● TASK SET
1) In the article on RTX 4090 AI performance, how many tokens per second can the RTX 4090 process, and how many does the AMD CPU process?
2) List every specific NVIDIA GeForce RTX GPU model that the article on RTX 4090 AI performance names.

● PAGE EXTRACT
NVIDIA GeForce RTX 4090 GPU Offers Up To 15X AI Throughput Versus Laptop CPUs, TensorRT-LLM Boosts Perf By Up To 70%

Chinese AI Startups Are Opting For GeForce RTX 4090 GPUs As NVIDIA's H20 Accelerators Offer Poor Value 1

NVIDIA has showcased impressive numbers for its GeForce RTX 40 GPUs including the flagship RTX 4090 in AI models such as Llama & Mistral.

NVIDIA's TensorRT-LLM acceleration for Windows has brought some spectacular performance uplifts on the Windows PC platform. We have seen some impressive gains & new features that have been added to NVIDIA's RTX "AI PC" feature set and things are getting even better with the company showcasing some huge performance figures with its flagship GeForce RTX 4090 GPU.

In a new AI-Decoded blog, NVIDIA has shared how its existing GPU lineup trumps over the entire NPU ecosystem which has only managed to reach 50 TOPS in 2024. Meanwhile, NVIDIA's RTX AI GPUs feature several 100 TOPS and go all the way up to 1321 TOPS using the GeForce RTX 4090, making it the fastest desktop AI solution for running LLMs and more. It's also the fastest gaming graphics card on the planet.

NVIDIA's GeForce RTX GPUs offer up to 24 GB of VRAM while NVIDIA RTX GPUs offer up to 48 GB of VRAM, making them quite the beasts when it comes to handling LLMs (Large Language Models) as these workloads love large amounts of video memory. NVIDIA's RTX hardware comes not only with dedicated video memory but also AI-specific acceleration through Tensor Cores (hardware) and the aforementioned TensorRT-LLM (software).

The number of generated tokens across all batch sizes on NVIDIA's GeForce RTX 4090 GPUs is very fast but it improves significantly, over 4x, when enabling TensorRT-LLM acceleration.

NVIDIA is now sharing some new benchmarks using the open-source Jan.ai platform which has also recently integrated TensorRT-LLM into its local chatbot app. This chatbot makes use of AI models such as Llama or Mistral in an easy-to-use solution. The software provider has now offered a look into some benchmarks run on NVIDIA's GeForce RTX 40 GPUs against laptop CPUs with dedicated AI NPUs.

The NVIDIA GeForce RTX 4090 GPU offers an 8.7x improvement over the AMD Ryzen 9 8945HS CPU without TensorRT-LLM and that lead extends to 15x using the acceleration (a 70% boost over the non-TensorRT-LLM config).

You can process up to 170.63 tokens in a second versus 11.57 tokens/sec on the AMD CPU. Even with the NVIDIA GeForce RTX 4070 Laptop GPU, you get an acceleration of up to 4.45x. Even more interestingly, the company has also shared numbers using an RTX 4090 in an eGPU configuration to showcase how the performance of laptops can be further accelerated using an external GPU for AI workloads. This configuration has a performance uplift of 9.07x over the same AMD laptop CPU.

NVIDIA recently laid out the current landscape of AI computational power and shows how its GeForce RTX 40 Desktop CPUs scale from 242 TOPS at the entry level and up to 1321 TOPS at the high end. That's a 4.84x increase at the lowest end and a 26.42x increase at the very top compared to the latest 45-50 TOPS AI NPUs that we will be seeing on SOCs this year.

Even laptop NVIDIA GeForce RTX 40 options such as the RTX 4050 start at 194 TOPS which is a 3.88x increase over the fastest-coming NPU while the RTX 4090 Laptop chip offers a 13.72x speedup with its 686 TOPS.

Time and time again, NVIDIA has showcased just how much ahead it is in the AI segment versus the competition and these benchmarks once again solidify that if you have a use for AI, then NVIDIA has the right hardware for you.

● SUPPLIED INFORMATION
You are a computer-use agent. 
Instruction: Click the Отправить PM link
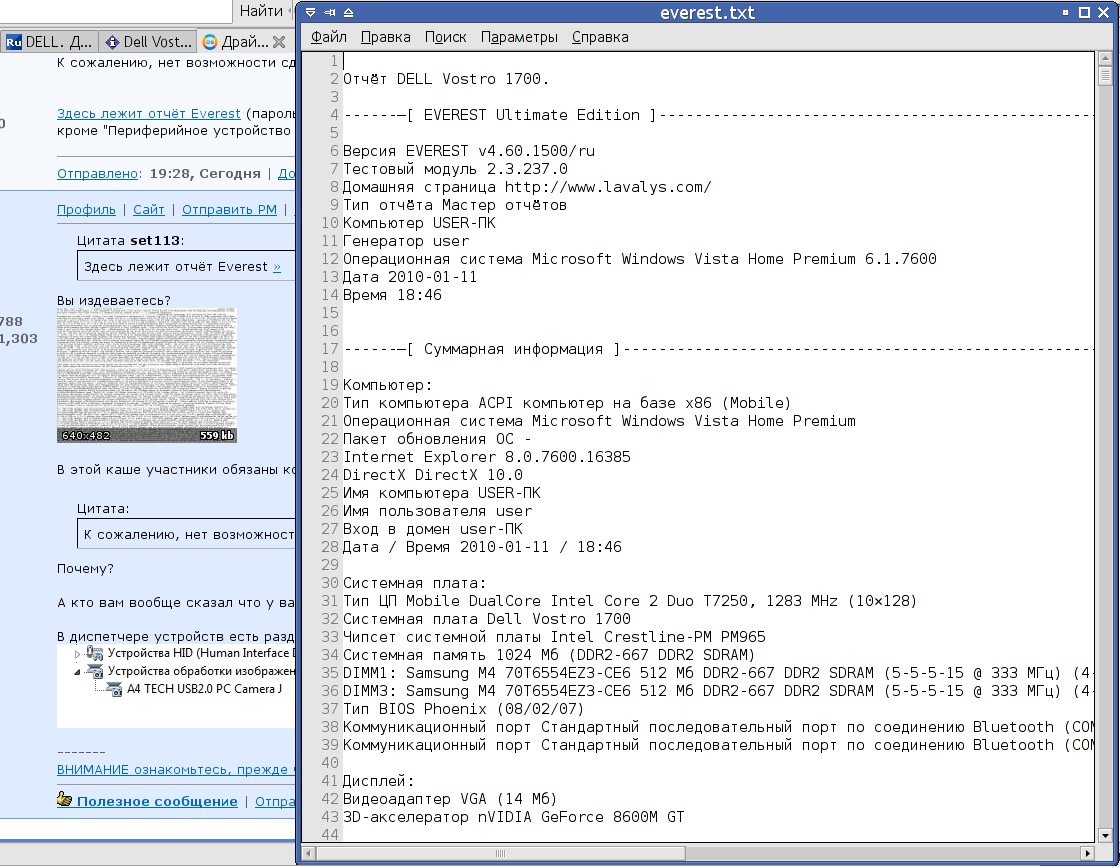click(228, 209)
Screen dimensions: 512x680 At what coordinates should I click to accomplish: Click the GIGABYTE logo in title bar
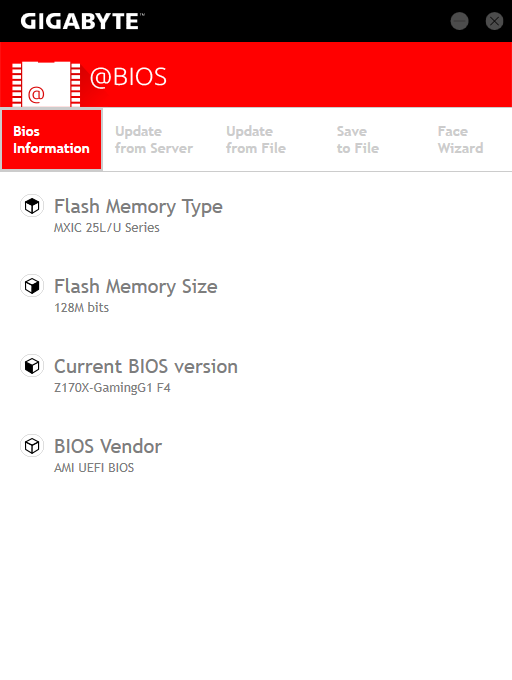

● SOLUTIONS TO THE EXERCISE
1) Up to 170.63 tokens per second on the RTX 4090, versus 11.57 tokens per second on the AMD CPU.

2)
- GeForce RTX 4090
- GeForce RTX 4070 Laptop GPU
- RTX 4050
- RTX 4090 Laptop